● Materials provided

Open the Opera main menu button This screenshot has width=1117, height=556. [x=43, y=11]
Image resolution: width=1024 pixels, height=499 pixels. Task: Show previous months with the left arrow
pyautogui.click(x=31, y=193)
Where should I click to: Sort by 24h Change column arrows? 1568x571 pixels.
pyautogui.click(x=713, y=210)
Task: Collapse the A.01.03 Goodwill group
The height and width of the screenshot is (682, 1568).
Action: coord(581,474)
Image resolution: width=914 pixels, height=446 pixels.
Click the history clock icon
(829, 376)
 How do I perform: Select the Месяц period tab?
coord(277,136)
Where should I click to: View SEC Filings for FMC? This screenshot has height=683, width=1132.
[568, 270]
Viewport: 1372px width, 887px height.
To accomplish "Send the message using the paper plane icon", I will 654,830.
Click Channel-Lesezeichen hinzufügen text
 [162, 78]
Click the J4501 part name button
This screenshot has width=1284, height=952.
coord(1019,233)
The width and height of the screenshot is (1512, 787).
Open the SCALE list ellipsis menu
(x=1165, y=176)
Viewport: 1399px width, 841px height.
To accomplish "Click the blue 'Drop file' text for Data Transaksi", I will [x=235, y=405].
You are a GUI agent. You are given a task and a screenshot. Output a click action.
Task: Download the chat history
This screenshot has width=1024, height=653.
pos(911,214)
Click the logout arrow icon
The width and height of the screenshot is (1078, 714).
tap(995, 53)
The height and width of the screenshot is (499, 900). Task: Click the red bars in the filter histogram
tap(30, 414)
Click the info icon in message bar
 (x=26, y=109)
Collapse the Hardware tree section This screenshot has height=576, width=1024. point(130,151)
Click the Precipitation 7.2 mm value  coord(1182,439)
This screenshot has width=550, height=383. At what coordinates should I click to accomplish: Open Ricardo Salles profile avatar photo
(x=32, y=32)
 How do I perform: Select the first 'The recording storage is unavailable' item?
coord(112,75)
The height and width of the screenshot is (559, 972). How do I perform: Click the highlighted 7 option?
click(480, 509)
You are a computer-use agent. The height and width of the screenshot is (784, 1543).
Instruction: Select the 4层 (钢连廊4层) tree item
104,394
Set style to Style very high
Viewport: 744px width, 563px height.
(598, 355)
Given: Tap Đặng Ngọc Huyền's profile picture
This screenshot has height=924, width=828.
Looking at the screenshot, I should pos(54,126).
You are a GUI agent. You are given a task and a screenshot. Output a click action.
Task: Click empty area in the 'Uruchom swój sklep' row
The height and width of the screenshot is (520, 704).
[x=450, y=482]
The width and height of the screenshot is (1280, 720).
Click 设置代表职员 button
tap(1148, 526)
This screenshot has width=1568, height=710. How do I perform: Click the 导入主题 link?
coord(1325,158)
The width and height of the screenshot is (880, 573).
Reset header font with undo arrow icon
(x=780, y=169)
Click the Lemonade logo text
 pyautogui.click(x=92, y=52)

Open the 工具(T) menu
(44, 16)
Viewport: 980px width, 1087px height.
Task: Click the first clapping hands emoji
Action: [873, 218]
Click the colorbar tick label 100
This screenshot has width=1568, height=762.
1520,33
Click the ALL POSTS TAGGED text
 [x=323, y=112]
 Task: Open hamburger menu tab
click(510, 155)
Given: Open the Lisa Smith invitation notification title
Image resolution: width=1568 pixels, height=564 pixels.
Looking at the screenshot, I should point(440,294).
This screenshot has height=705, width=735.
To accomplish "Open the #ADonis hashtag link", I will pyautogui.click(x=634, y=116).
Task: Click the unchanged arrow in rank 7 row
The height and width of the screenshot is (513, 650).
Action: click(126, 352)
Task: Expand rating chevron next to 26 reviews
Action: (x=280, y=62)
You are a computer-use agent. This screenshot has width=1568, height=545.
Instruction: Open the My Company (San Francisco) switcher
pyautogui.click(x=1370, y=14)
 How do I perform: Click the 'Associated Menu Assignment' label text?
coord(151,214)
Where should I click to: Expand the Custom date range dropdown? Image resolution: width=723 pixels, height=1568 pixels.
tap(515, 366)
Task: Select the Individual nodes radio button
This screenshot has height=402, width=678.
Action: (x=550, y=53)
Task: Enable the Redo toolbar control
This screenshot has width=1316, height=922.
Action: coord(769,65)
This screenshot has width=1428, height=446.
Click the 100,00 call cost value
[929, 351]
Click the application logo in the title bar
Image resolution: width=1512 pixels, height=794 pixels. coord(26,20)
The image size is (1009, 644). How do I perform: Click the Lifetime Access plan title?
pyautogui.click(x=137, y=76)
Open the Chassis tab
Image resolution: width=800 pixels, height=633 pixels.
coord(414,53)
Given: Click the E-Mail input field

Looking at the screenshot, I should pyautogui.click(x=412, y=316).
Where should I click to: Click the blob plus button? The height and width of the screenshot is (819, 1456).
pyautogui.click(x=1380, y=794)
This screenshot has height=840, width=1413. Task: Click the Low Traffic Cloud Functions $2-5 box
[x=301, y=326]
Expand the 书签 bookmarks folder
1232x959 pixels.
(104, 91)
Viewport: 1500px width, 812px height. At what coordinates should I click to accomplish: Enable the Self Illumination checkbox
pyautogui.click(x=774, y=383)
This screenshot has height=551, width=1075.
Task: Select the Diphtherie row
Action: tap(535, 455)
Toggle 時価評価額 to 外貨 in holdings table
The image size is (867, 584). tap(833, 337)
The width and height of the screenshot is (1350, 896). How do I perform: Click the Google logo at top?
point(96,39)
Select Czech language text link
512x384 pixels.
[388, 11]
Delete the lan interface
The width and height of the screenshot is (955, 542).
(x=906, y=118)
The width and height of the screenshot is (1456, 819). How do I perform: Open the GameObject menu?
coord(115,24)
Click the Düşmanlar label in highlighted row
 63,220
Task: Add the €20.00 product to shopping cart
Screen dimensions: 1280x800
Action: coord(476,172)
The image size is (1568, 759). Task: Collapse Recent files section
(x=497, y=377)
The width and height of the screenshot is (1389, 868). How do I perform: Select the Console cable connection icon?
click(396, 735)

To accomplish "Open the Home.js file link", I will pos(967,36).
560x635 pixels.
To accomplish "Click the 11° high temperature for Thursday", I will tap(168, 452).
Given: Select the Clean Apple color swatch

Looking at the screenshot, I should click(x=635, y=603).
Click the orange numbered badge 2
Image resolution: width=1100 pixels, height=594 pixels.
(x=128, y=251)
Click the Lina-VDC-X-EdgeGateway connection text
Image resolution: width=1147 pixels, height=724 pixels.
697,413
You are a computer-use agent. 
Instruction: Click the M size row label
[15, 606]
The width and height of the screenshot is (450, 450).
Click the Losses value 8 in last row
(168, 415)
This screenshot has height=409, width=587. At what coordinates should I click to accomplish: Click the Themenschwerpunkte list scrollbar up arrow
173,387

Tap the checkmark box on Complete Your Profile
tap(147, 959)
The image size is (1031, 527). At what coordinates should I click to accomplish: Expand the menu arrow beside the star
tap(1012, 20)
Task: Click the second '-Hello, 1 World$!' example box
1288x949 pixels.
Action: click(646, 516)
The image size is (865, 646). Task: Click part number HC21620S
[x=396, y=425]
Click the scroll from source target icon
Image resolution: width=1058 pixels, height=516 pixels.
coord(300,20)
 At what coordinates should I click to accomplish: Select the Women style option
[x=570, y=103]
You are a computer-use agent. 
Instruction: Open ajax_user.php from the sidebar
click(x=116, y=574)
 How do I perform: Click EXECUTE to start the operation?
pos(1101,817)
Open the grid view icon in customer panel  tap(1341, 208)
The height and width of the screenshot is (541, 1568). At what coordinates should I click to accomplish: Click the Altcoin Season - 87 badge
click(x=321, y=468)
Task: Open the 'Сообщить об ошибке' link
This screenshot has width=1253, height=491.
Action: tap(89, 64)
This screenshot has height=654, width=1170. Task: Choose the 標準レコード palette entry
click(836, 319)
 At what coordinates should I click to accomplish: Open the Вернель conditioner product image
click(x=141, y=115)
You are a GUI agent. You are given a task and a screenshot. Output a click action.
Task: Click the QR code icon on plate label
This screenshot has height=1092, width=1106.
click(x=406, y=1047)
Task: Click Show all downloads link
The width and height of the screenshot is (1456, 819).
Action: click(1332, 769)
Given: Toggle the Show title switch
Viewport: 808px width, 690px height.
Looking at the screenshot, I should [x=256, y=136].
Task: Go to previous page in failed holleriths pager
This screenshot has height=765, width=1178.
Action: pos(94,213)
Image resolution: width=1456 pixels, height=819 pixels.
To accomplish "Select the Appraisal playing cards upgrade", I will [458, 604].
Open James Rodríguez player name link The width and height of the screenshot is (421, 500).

● Work to do
Pull out every line in the entries above that contains the string "point". Case matters.

● Full solution
Collapse the Hardware tree section This screenshot has height=576, width=1024. point(130,151)
Looking at the screenshot, I should point(440,294).
point(96,39)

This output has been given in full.